Prior to going to meet the attorney I had stated that I wanted to get some answers. I was not immediately ready to file for divorce. We had some things to take care of first. I wanted to know what my legal liablility is in the event my husband, the a, drives while intoxicated and harms someone. We own a business together and he drives for business purposes. So, instead of giving me an answer, she tells me to call my insurance company. Did I need to pay money for that response?
Then she began putting pressure on me. She told me to file for the divorce immediately. When I told her that I wont file until the business is sold, she told me I should give my share of the business to my husband and walk away from my lifesavings which I have invested in it. I told her that was not an option.

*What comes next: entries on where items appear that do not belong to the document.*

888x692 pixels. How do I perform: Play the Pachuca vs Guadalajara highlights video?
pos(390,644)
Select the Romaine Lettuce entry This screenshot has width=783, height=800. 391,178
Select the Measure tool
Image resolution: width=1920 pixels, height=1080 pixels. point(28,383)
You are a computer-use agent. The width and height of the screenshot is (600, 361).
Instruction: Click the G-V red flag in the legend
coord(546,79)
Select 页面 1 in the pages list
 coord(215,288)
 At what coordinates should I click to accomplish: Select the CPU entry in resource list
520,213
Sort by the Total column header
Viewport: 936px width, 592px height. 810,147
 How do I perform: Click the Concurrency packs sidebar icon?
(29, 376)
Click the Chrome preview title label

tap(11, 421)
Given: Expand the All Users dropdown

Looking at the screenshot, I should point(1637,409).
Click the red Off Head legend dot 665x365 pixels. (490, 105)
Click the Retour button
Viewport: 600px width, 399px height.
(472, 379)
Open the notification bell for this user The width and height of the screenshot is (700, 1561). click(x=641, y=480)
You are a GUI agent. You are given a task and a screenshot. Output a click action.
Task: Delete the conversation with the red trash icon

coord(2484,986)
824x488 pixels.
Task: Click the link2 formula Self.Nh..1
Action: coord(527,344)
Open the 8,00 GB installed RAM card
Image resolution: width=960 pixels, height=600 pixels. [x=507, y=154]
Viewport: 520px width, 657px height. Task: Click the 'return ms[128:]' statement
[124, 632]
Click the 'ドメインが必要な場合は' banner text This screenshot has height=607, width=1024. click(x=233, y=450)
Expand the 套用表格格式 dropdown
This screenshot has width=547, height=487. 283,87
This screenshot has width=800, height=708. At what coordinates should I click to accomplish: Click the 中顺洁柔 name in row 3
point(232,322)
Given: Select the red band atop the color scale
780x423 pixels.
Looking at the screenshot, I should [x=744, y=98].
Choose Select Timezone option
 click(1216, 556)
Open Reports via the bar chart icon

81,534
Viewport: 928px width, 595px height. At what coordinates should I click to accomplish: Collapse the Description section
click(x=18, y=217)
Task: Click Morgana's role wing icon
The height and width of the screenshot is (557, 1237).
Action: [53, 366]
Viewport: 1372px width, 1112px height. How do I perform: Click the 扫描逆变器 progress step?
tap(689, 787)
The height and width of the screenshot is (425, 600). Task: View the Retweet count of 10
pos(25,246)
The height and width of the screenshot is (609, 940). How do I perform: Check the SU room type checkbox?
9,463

Then she told me that she can tell that I am depressed because I am unwilling to file immediately and I seem confused as to my intentions. I wonder how many people going to see a divorce attorney walk in with a smile on their faces and joy in their hearts?
I've decided that she is not the attorney to represent me.
I spoke with an attorney last week for the same reasons. I wanted to see how to get my a to leave. Well, she didnt tell me what I wanted to hear either. SHe said " you cant" .. You have to leave or file for divorce and get a temporary injunction to make him leave. She went on to tell me that a temporary injunction doesnt happen often so i might want to make other arrangements. I would probably end up with the house with the kids but in the meantime, either deal with it or move yourself and your kids..
My point ??? I am with you, it is so hard I am just going to keep praying and protecting myself and my kids.. Taking it one day at a time.. That is ALL I can do..
Thanks for that post. It makes me feel so much better.
I'm not sure about my attorney either and I have filed the divorce and had a few very expensive phone conversations.
He has a great rep--but he lacks a bit of the emotional factor if you know what I mean.
To him my A is just another "son of a gun" who is not supporting his family. And that is a true fact---but the addiction is running his life and he is running from life.
I too wanted an easy fix to get him to move out. That's not easy to do. My A continues to come and go and I have no legal leg to stand on. I could move out--but with 2 toddlers that's just not easy--or is that an excuse??
He's here right now and I really want him to leave. He's not drinking--never does at home.